At one point she became enthralled with the motifs of California landscape. She painted an old chestnut tree: a stocky trunk, rooted powerfully in the ground, full-blooded limbs sculpted with light and shadow, twisting vigorously into surrounding space, and morphing into a transparent graphical grid of naked twigs with a few fruit interspersed, with a receding green hillside and a distant mass of forest as backdrop. Sufficient unto the motif the trouble thereof, to paraphrase the biblical Gospel of Matthew: a whole and complete piece has been created. But the theme is still open, and on a different, now four-part, piece, the same chestnut tree is painted four times. It consists of four canvases put together so that they form a single painting. Yeah, you say, we've seen that, can't do it better than Claude Monet. Perhaps not better, but it can be done differently. It's not by accident that the first four-part composition is entitled Four Projections of a Chestnut Tree. "Projections" means that the angle of view is changing. Monet's haystacks looked different every time -- Maria's trees are seen differently. The tree may be taken from a different perspective, and if its appearance has also changed, this change gets a visible enhancement, with backdrop transformed in accord with the new look of the tree, its color, with the rhythm of the intensely curved branches. That's right -- the artist is in charge, her active viewing and painting brings to life new interpretations of the same subject: variations on the theme of an old chestnut tree. This four-part piece in turn belongs to a broader row of paintings documenting metamorphoses of the tree; one could speak of a smaller, compact cycle within a larger one. A set of independent variation-paintings meant for sequential viewing is compressed here to create the simultaneity of a visual polyphony.

Hills

This series, I believe, contains dramatic tensions that are not immediately obvious, but extremely fascinating. One concerns the format. In reproductions, it turns out, the painting, abstracted from its medium, deceives us with respect to its own size. It seems much larger than it is. In fact, all these paintings are modestly sized, between 10 by 10" and 20 by 20". But seen from a low viewpoint, a steep hill with a road climbing its side acquires an unusual degree of spatial prominence. Hills and dales seen from above turn out to be no less prominent: the high horizon creates a wide-angle, "Bruegelian" perspective which fits swaths of landscape which are breathtakingly incommensurate with our own scale into just a few square inches of canvas. In both cases, the powerfully molded relief of the earth recalls the tectonic shifts and tensions which have formed these enormous folds of crust. These awe-inspiring pressures are still churning beneath the rotund, bulging surface of the massive hills. Such a pathos of landscape could conceal a layer of the neoclassical rhetoric (a reincarnation of the "heroic landscape"?) which is so alien to contemporary sentiment. This danger, however, is avoided through the soft, lyrical irony of textural adventures, which break the whole into the necessary details just as much as they escape from slavish imitation and into the free play of painterly elements. Brushstrokes, scratches, creases in the painted surface at times trace the shape and command the eye to experience bumps, depressions, the fine rhythm of vegetation, but at times rebel and start building their own patterns. In this way the illusion of similarity is questioned, "lazy", passive viewing is impeded, requiring the eye to expend extra effort to constantly experience the tense duality of the image. Texture builds temptation: aren't you drawn to feel the roughness of the surface with a light touch of your finger? Of course, this desire has to be curbed, paintings are fragile -- but the tactile experience provoked by the interplay of textures remains.

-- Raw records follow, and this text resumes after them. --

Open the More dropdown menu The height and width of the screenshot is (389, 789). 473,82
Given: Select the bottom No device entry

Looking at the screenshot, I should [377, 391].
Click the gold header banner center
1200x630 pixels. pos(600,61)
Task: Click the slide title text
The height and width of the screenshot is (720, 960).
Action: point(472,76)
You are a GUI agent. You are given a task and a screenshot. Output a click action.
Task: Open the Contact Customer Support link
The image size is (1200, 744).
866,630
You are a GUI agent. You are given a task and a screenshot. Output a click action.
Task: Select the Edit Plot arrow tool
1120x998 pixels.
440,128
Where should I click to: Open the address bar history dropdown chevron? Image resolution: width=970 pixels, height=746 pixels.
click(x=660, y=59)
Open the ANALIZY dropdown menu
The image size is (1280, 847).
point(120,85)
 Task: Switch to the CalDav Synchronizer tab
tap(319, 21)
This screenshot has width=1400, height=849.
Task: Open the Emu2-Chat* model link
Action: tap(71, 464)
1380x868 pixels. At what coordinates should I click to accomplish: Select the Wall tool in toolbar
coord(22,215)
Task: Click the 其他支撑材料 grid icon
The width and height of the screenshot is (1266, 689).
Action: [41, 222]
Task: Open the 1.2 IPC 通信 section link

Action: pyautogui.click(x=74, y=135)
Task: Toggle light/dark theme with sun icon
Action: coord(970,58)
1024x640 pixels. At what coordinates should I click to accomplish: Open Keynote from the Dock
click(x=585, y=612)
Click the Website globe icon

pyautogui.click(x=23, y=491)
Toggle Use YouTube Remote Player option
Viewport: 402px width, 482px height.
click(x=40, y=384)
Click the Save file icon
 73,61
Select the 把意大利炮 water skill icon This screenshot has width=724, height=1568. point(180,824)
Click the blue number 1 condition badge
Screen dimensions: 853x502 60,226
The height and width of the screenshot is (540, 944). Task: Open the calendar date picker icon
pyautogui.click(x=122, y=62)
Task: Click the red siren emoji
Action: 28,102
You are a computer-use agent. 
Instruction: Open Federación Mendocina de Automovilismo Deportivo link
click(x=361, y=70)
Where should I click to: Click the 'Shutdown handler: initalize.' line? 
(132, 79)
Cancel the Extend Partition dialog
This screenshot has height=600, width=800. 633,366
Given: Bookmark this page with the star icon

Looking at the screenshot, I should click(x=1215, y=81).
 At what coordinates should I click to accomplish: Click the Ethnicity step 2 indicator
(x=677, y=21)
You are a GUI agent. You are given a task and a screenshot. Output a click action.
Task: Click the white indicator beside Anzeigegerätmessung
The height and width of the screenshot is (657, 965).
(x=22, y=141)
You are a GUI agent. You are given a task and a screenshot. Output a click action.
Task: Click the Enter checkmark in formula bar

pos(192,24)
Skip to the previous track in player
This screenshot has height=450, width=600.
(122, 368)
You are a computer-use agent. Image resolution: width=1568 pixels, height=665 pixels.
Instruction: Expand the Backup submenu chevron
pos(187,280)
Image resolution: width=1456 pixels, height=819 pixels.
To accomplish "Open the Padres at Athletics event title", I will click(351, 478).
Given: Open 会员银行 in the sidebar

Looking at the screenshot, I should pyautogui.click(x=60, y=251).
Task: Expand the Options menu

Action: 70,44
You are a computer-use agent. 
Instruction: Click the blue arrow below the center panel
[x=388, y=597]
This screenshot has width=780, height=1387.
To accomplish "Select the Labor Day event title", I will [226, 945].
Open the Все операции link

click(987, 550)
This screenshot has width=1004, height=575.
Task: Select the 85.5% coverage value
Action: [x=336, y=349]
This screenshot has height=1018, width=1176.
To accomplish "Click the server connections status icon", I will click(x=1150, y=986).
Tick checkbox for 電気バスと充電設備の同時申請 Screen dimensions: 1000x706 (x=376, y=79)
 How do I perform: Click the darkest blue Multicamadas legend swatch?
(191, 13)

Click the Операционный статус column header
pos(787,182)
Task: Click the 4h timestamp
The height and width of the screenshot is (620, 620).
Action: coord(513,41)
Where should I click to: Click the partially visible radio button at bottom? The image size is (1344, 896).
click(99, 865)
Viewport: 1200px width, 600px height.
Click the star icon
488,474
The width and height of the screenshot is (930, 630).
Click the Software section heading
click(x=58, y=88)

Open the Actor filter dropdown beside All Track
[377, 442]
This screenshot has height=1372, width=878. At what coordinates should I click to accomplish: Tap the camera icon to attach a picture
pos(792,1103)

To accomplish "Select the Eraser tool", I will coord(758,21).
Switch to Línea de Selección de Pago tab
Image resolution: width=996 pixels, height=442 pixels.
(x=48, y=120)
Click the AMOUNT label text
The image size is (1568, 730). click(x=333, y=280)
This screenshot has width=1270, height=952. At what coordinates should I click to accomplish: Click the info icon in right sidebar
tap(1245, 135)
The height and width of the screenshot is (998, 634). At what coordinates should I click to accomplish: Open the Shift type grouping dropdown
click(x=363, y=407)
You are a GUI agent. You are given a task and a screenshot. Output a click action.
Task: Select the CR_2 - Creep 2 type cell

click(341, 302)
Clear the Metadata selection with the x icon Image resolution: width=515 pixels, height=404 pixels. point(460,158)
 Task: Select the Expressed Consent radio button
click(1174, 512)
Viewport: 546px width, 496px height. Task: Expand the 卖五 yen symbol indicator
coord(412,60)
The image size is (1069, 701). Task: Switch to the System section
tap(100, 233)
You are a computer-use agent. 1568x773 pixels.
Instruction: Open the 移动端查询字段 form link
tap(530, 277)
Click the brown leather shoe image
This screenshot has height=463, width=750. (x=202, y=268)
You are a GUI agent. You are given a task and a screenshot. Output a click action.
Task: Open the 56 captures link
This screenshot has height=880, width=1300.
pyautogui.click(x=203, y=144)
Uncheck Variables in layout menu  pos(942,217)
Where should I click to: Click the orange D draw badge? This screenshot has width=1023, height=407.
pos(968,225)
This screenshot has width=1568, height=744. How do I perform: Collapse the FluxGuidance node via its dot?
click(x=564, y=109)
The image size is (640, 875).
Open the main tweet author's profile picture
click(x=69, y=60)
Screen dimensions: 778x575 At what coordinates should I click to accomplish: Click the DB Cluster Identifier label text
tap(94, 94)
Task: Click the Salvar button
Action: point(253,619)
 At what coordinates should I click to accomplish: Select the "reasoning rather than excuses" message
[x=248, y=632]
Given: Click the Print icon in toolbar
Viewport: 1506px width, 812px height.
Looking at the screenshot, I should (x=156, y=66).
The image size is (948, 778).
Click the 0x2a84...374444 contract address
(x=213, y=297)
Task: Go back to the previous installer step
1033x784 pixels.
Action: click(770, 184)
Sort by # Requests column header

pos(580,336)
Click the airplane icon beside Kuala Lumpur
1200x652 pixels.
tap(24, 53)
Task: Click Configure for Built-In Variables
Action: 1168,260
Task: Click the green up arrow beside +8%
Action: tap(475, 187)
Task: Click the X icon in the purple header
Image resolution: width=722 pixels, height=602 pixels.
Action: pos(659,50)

Of course, none of this is new. Since the collages of synthetic cubism, where oil paint was married with completely new materials -- plywood, fabric, sand, scraps of newsprint, etc. -- it has been hard to surprise anyone with games with surfaces. On the contrary, it is this historical background that puts meaning into a special tact, a fine nuancing, a feminine softness in the restrained use of fairly traditional means of textural orchestration.